◆ What to produce:
Return each line exactly, from the one that has "Task: Advance to the next banner slide arrow" through the end of the entries, both ends included. Pictures do not belong.
*** Opening of Excerpted data ***
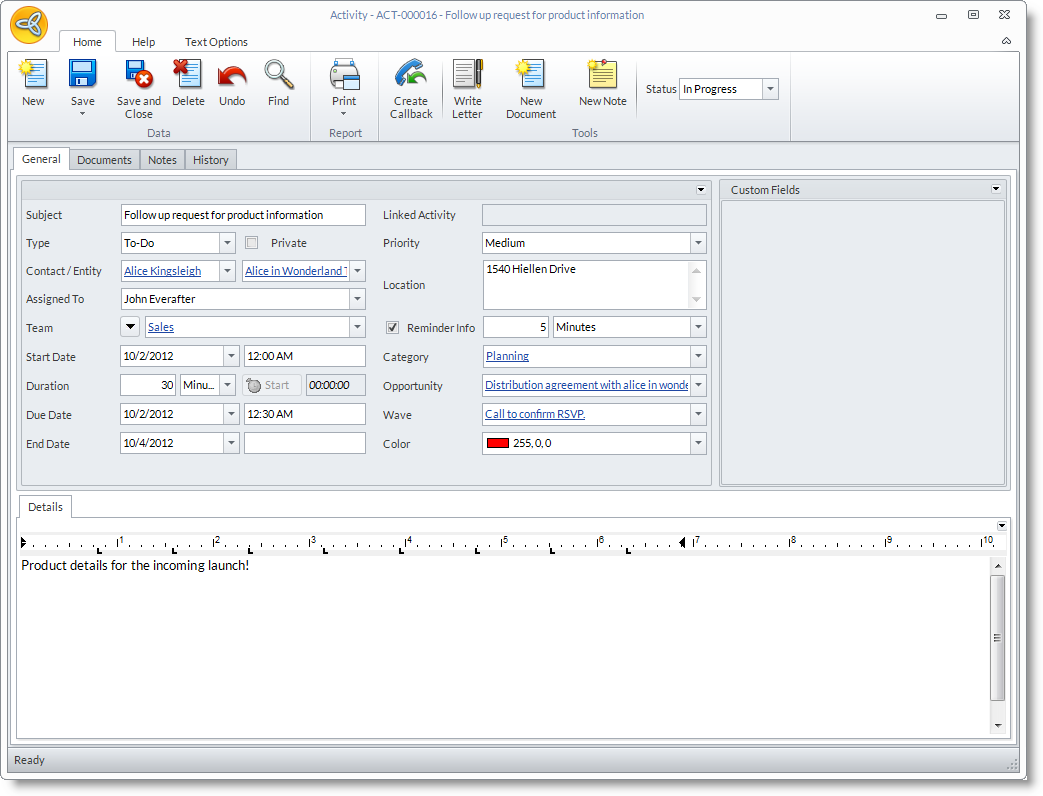Click the Create Callback phone icon
The image size is (1043, 796).
411,75
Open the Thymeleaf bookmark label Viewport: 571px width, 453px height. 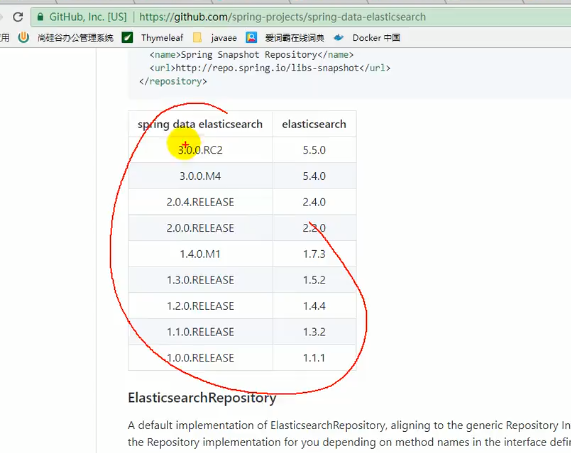(x=162, y=38)
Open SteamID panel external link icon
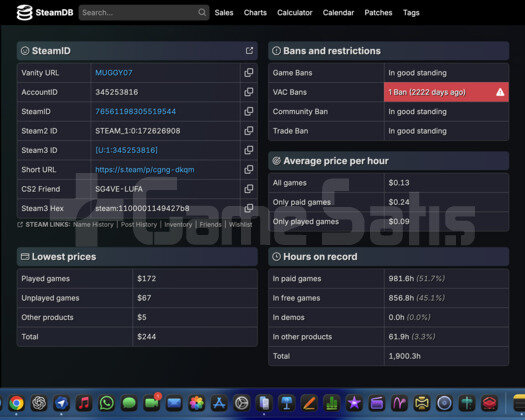Image resolution: width=525 pixels, height=420 pixels. pyautogui.click(x=249, y=51)
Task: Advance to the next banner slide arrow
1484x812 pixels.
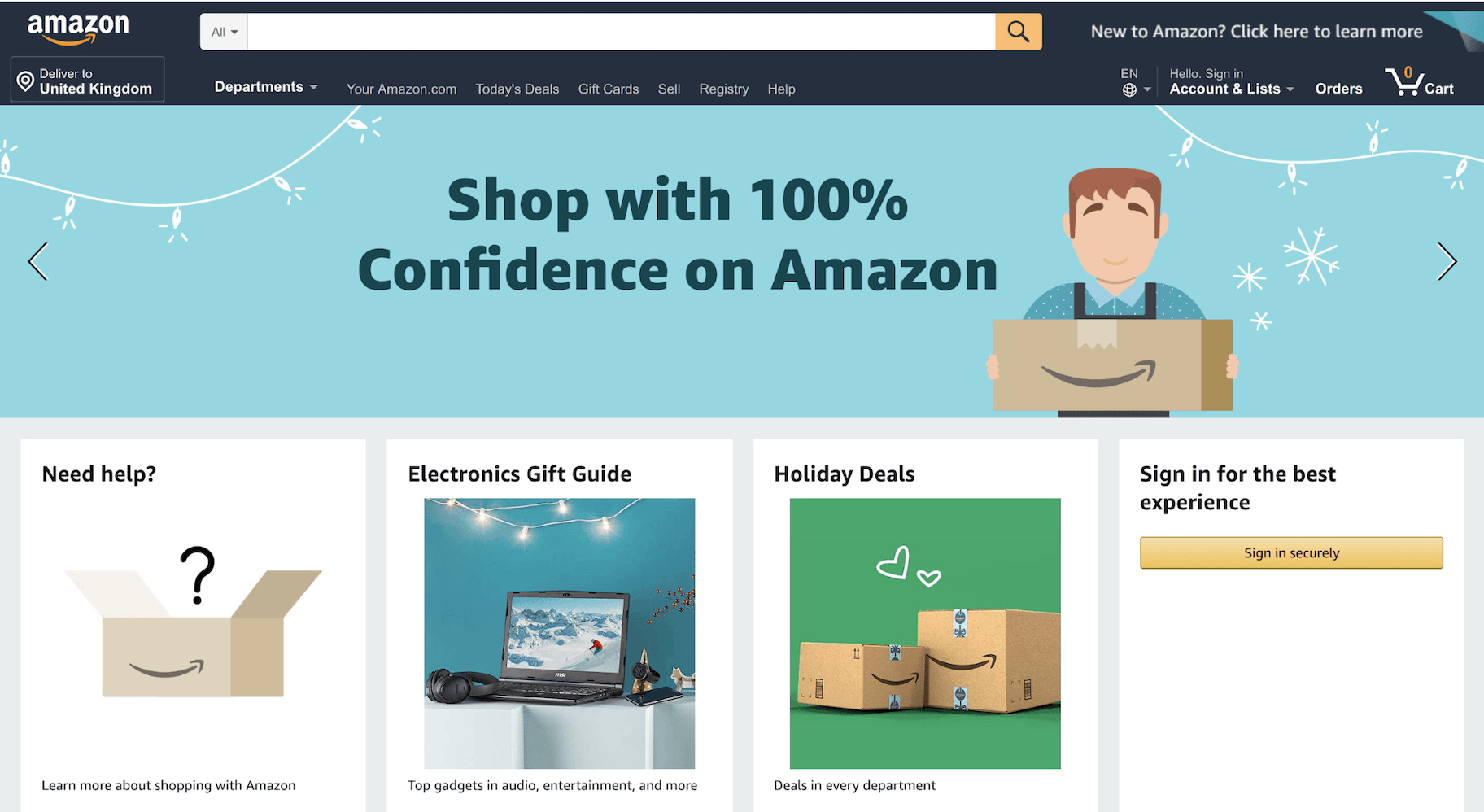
*** Close of Excerpted data ***
◆ Task solution:
Task: Advance to the next banner slide arrow
1484x812 pixels.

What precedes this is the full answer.